═════ INPUT DATA ═════

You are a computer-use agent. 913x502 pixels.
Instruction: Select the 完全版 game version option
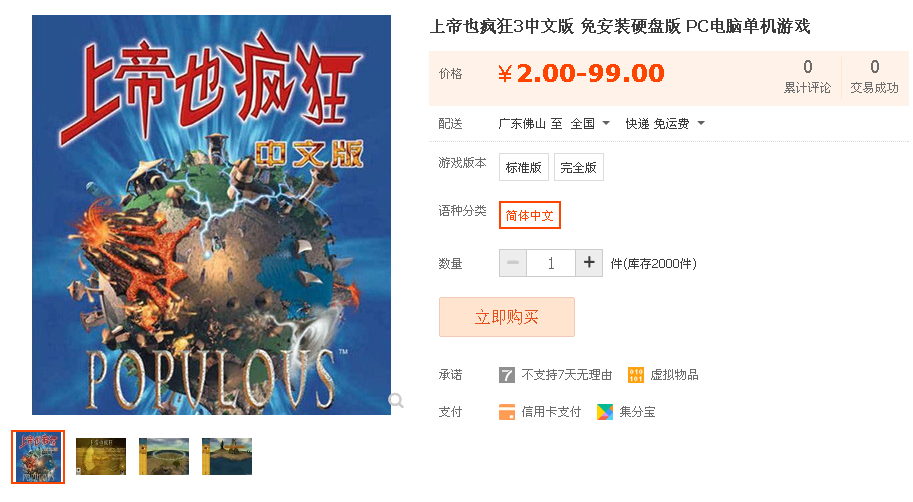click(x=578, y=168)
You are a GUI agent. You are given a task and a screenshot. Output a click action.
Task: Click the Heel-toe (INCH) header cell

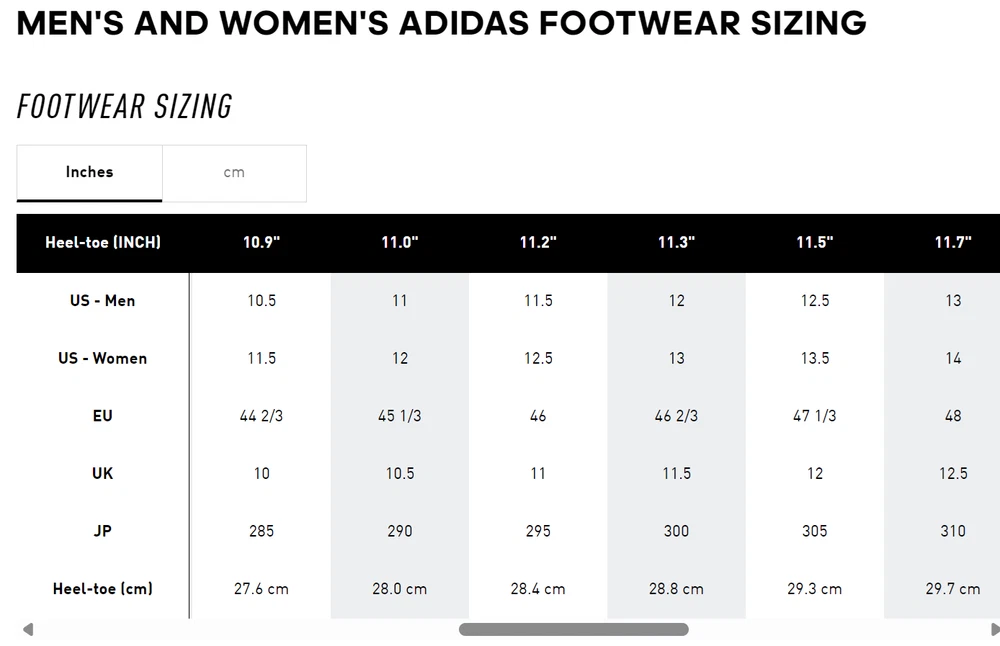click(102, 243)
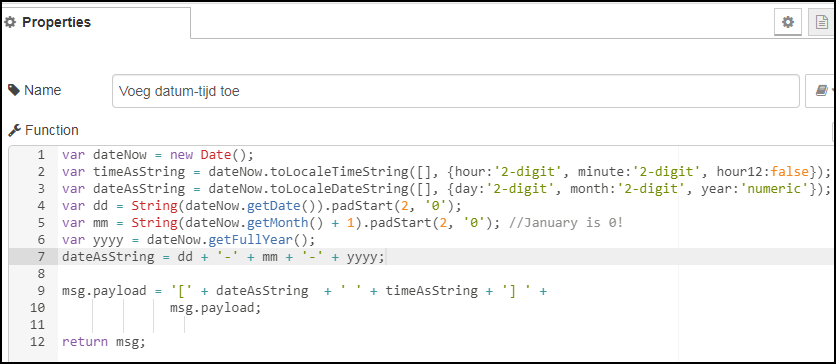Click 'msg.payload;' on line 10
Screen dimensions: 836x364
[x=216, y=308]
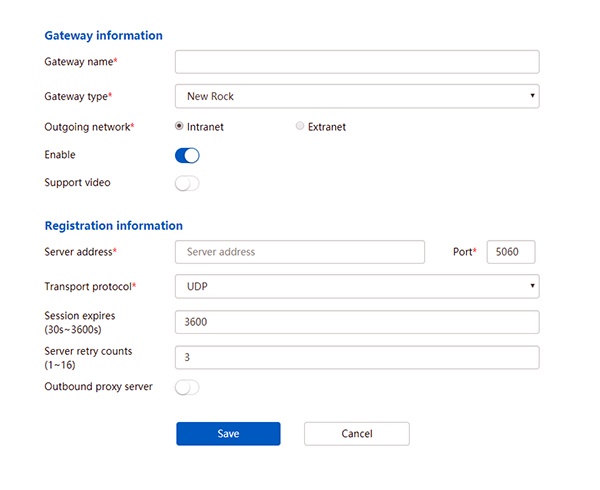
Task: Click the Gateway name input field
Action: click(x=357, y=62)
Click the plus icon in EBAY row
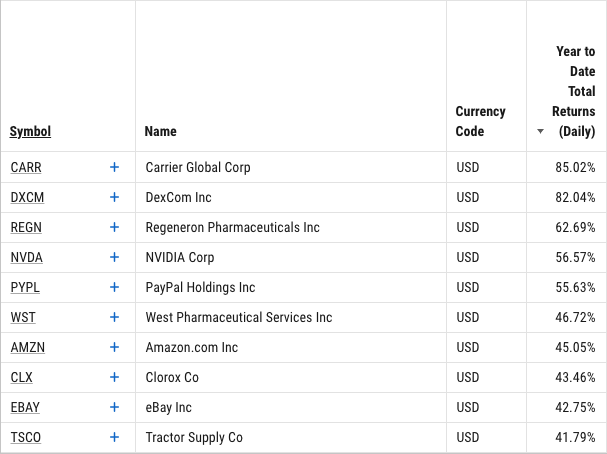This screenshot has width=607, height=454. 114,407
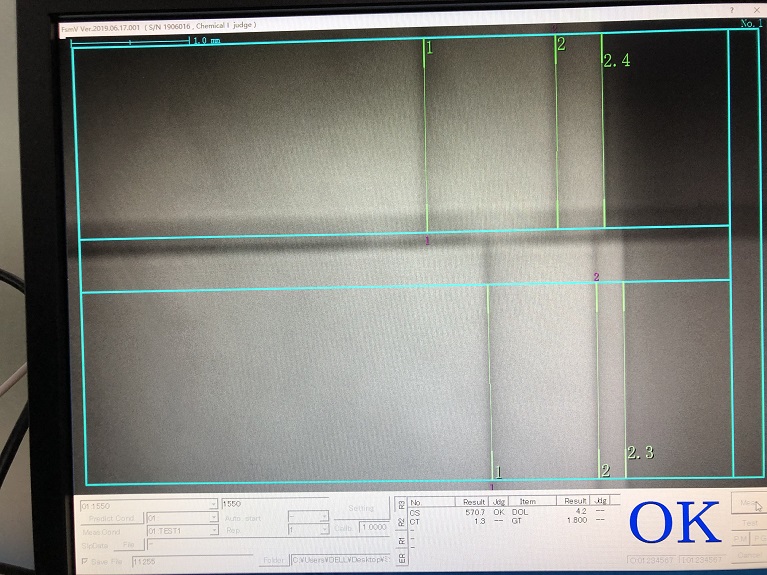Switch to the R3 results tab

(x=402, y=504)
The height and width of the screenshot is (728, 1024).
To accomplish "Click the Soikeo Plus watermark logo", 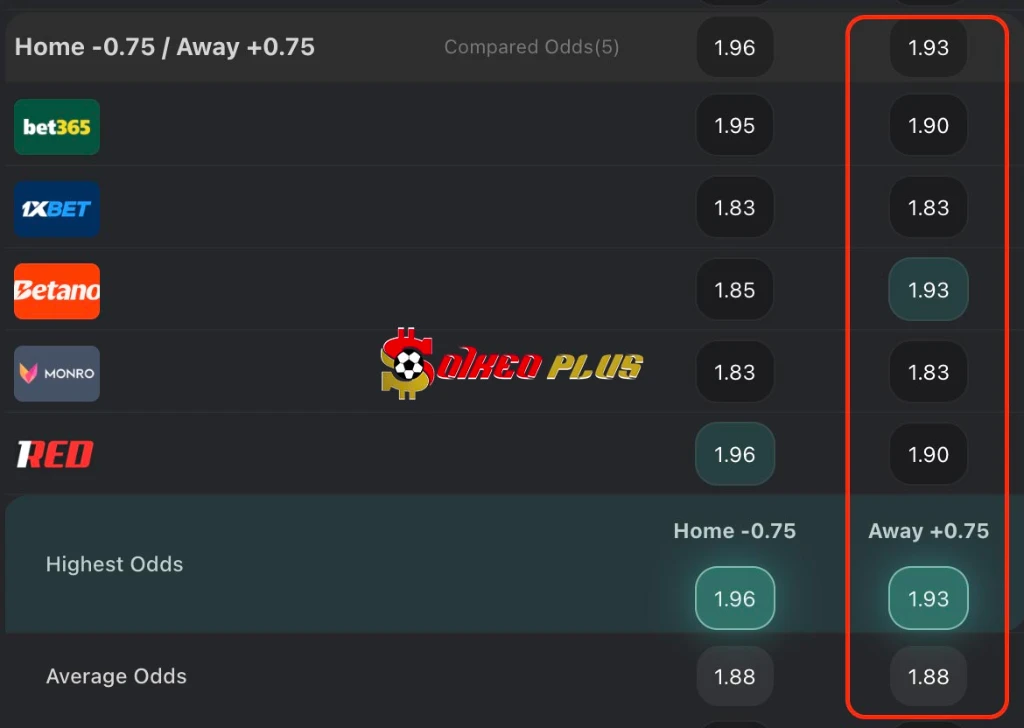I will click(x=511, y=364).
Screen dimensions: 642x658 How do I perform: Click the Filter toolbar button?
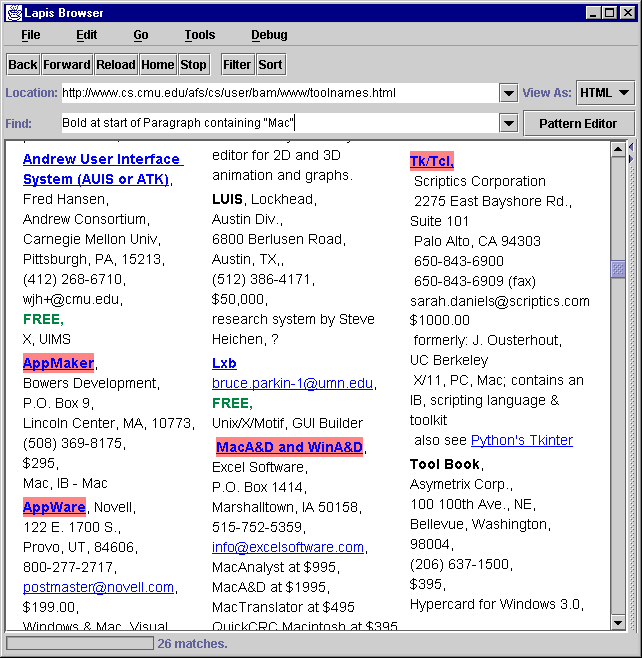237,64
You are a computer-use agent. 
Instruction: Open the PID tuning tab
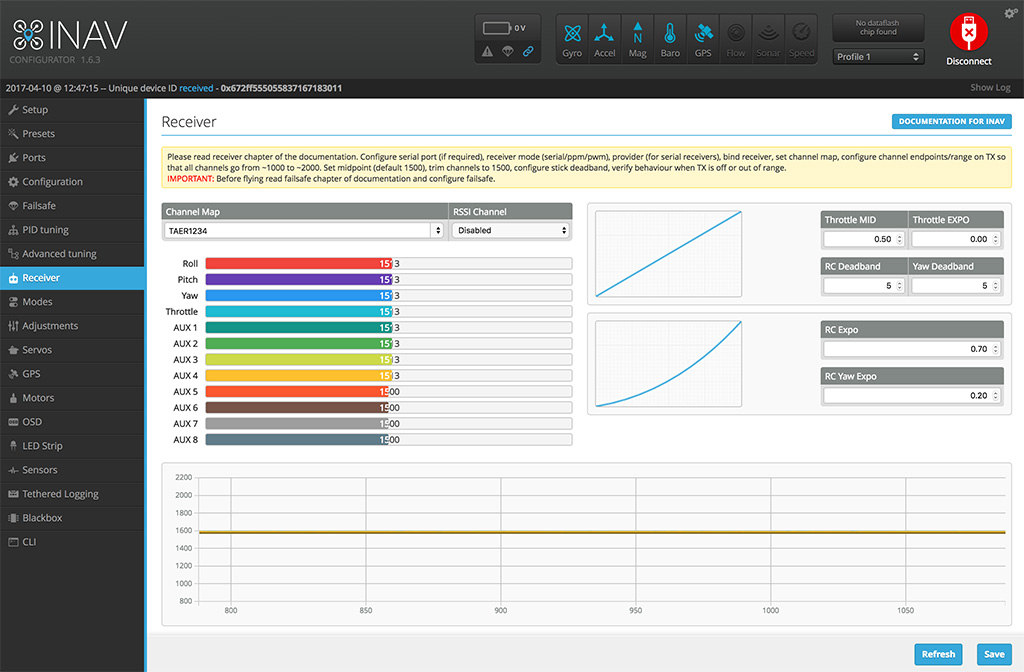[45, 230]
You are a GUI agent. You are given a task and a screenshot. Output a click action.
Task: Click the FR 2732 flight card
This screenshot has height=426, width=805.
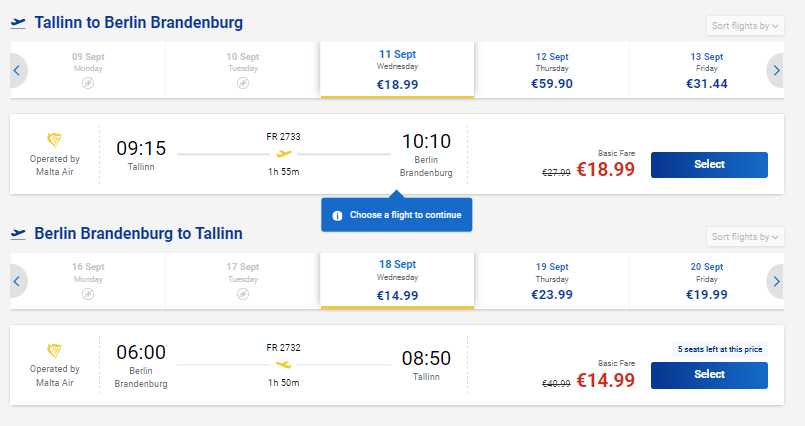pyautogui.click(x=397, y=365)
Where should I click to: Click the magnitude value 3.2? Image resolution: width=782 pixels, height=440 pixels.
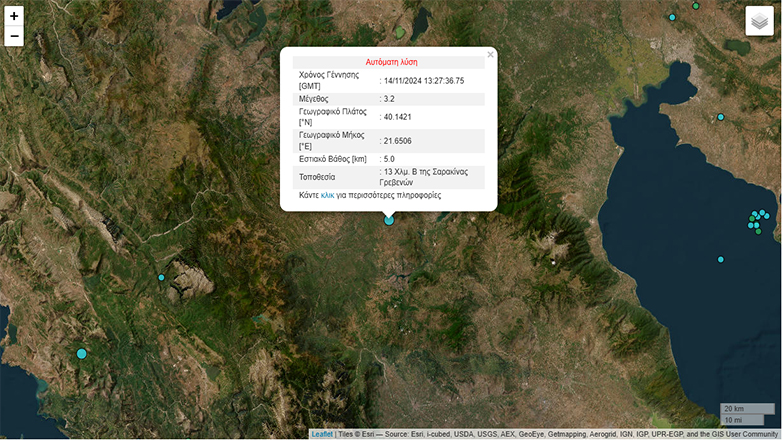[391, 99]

═════

(EXERCISE OBJECTIVE) When a line in the data contains "computer", return it as written.

(ANSWER FOR THE TASK)
You are a computer-use agent. 913x502 pixels.
You are a computer-use agent. 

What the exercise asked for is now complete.